Before I begin, let me just say I LOVE my DS. He is the absolute light of my life and I would not change one second of his short-so-far life for anything.
But, here goes...
I used to be good at stuff. Now, I'm just plain knackered. I drop stuff, forget things, am always late, bugger up perfectly good arrangements. Some days I forget to brush my teeth/ eat/ wash. I haven't slept for more than an hour in 5 days and my boy seems to have forgotten the difference between feeding and sleeping. At 6mo, he has gone back to the kind of crying he was doing at 6 weeks. Loud and hysterical! I thought we'd reached an understanding! I thought (naively) things might get easier when he could sit up and entertain himself a bit but now all he wants to do is crawl, stand or climb and can't do these things unaided so I need to be there to prevent him crashing headlong into the floor. I am so proud of each of his achievements, and his two teeth which took 3 noisy months to arrive, but is this what it's like- one thing after the next??!!! I know the answer as I write the question- yes it is.
When people ask me how I am, all I can think of is 'tired' and yet that doesn't even begin to describe the wealth and depth of emotions I feel on a daily basis.
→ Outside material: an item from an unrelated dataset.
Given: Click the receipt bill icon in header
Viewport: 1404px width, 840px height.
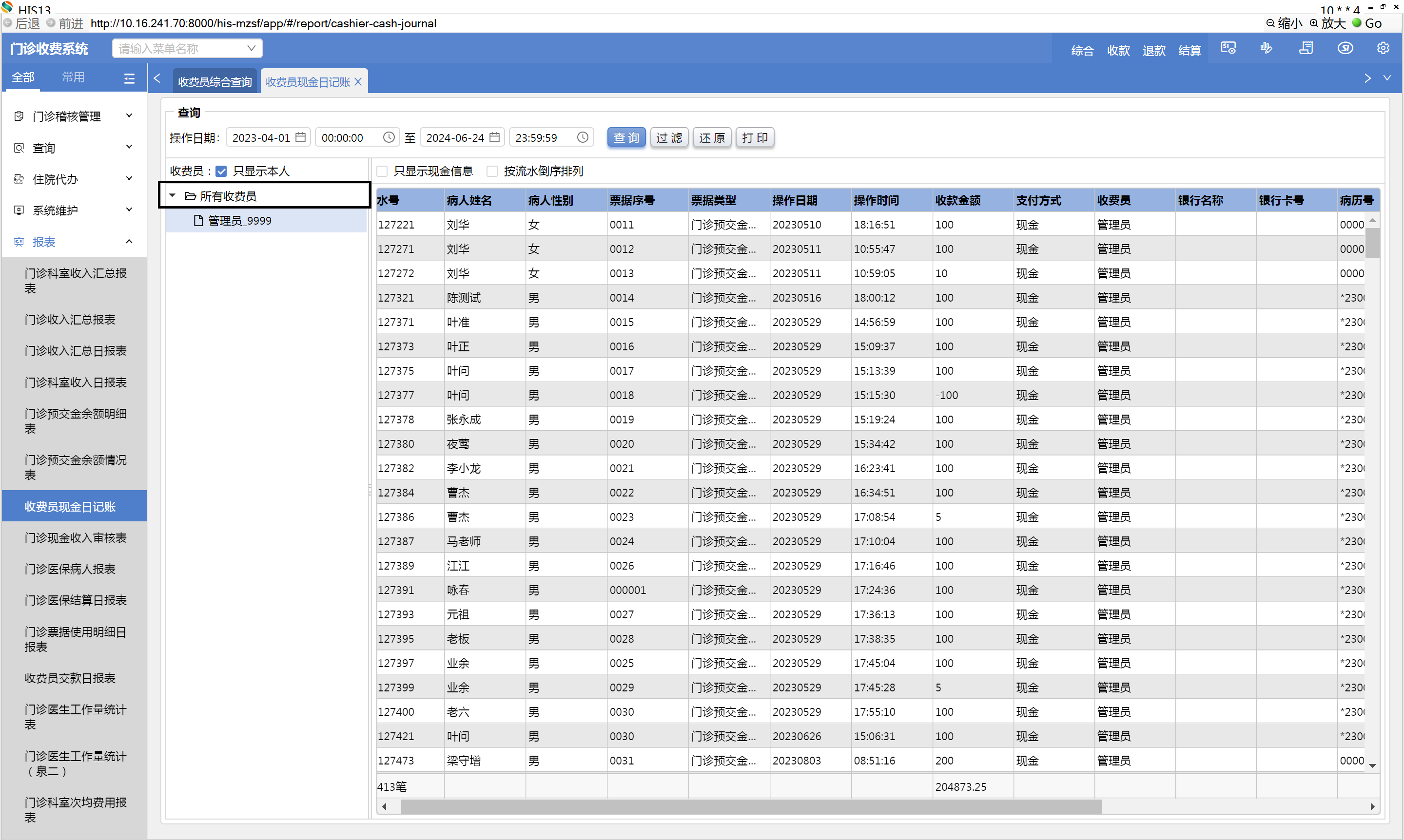Looking at the screenshot, I should tap(1306, 49).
I can't be bothered to see people. I do, but only coz if I don't I know I'll go mad, not because I actually want to. I put on an outfit I think is clean and step out of the front door to discover it's covered in puke/ dribble/ wee/ all 3. My house is always a tip and this really bothers me even though I have never been particularly neurotic about tidiness.
I love my friends but many of them don't have children and ask me when I'm going to be able to go and get p**ed again. Drink? Are they mad?! I wouldn't stay awake past the first glass. Other friends, feel sympathy and try to help, offer advice about weaning/ sleeping etc etc. I don't want to give him a dummy, I don't want to leave him to cry and I don't want to puree food. None of this makes me a bad mother and nor do I think they are bad for doing these things. It's just not my way.
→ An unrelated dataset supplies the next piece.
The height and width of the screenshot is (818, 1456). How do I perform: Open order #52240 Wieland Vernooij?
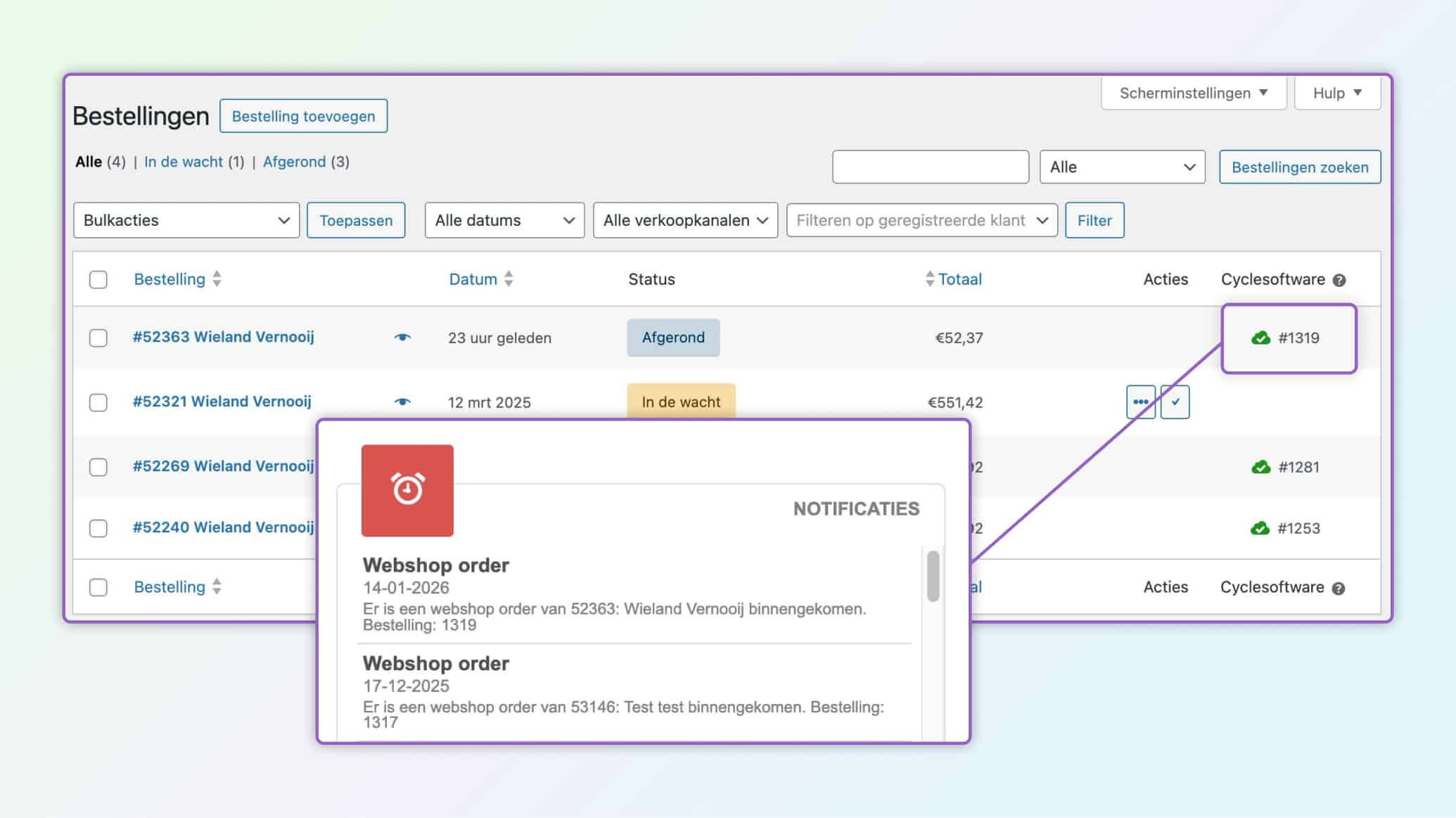tap(223, 528)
What is my way? I don't know, my intuition and common sense finally gave up the ghost about 3 months ago- they've gone off on holiday together to Spain and plan to come back when it's a bit more worth their while, I think.
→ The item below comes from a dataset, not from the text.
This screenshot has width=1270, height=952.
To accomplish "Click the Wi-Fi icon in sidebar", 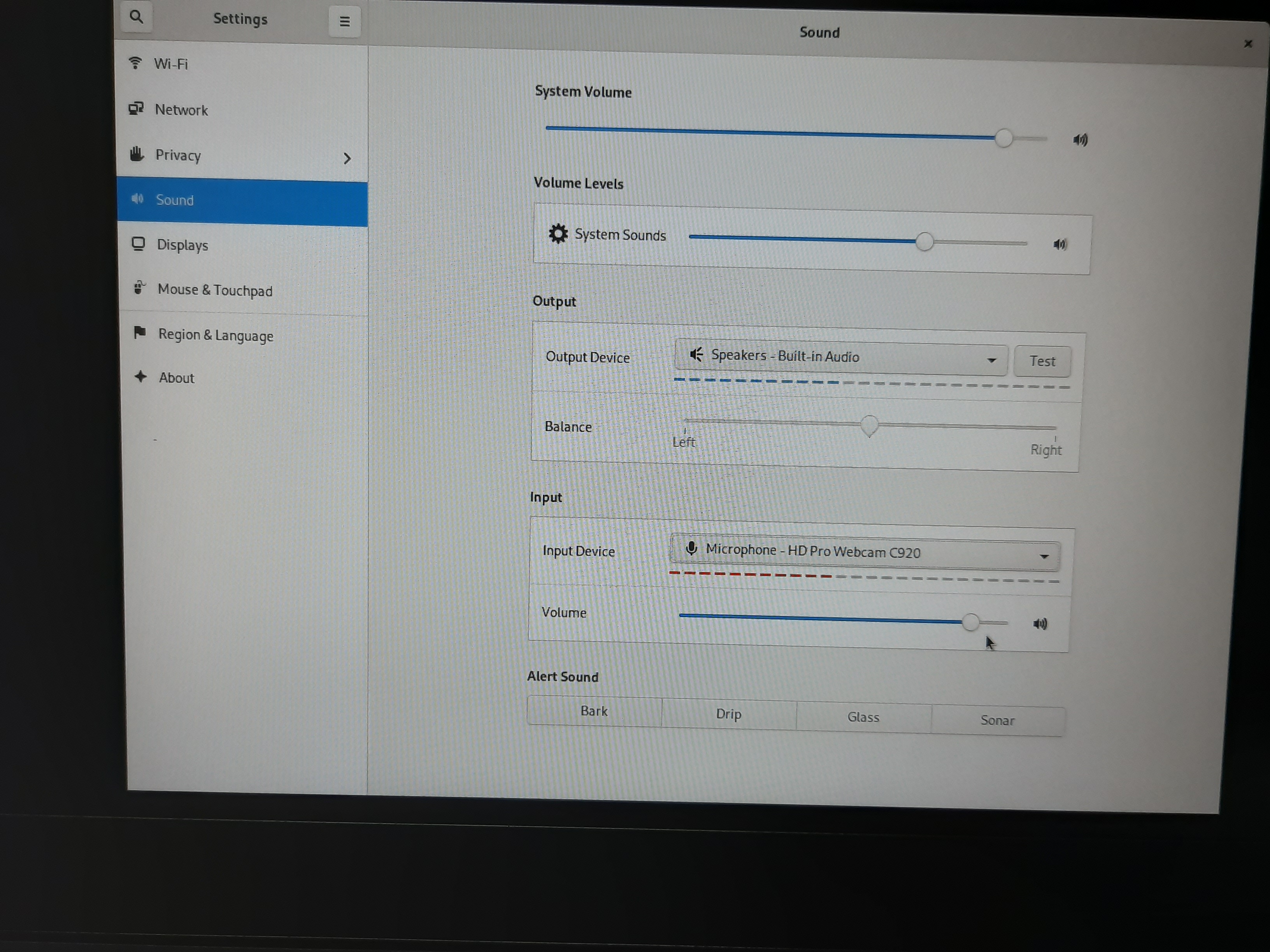I will (x=135, y=63).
I have a friend who is having to go through IVF to get pregnant and I FEEEEEL for her so badly, I am very lucky to have my boy, she would make a wonderful mum and I hope with all my heart that her cycle is successful. But that doesn't mean being a mum is EASY and I shouldn't moan sometimes.
In fact I think that may be my problem, I love my DS so much that I have been trying not to moan, don't want to seem ungrateful, don't want it to be the case that the one being I love more than any other be the cause of me being a moany old cow.
I am usually a cheerful optimistic person, much to everyone else's annoyance! WHERE DID I GO????
Ok, that's me done. Thanks for listening, if you managed to get to the end without rolling your eyes and giving up.
I'm off to change my mumsnet name now, so no one'll know this was me.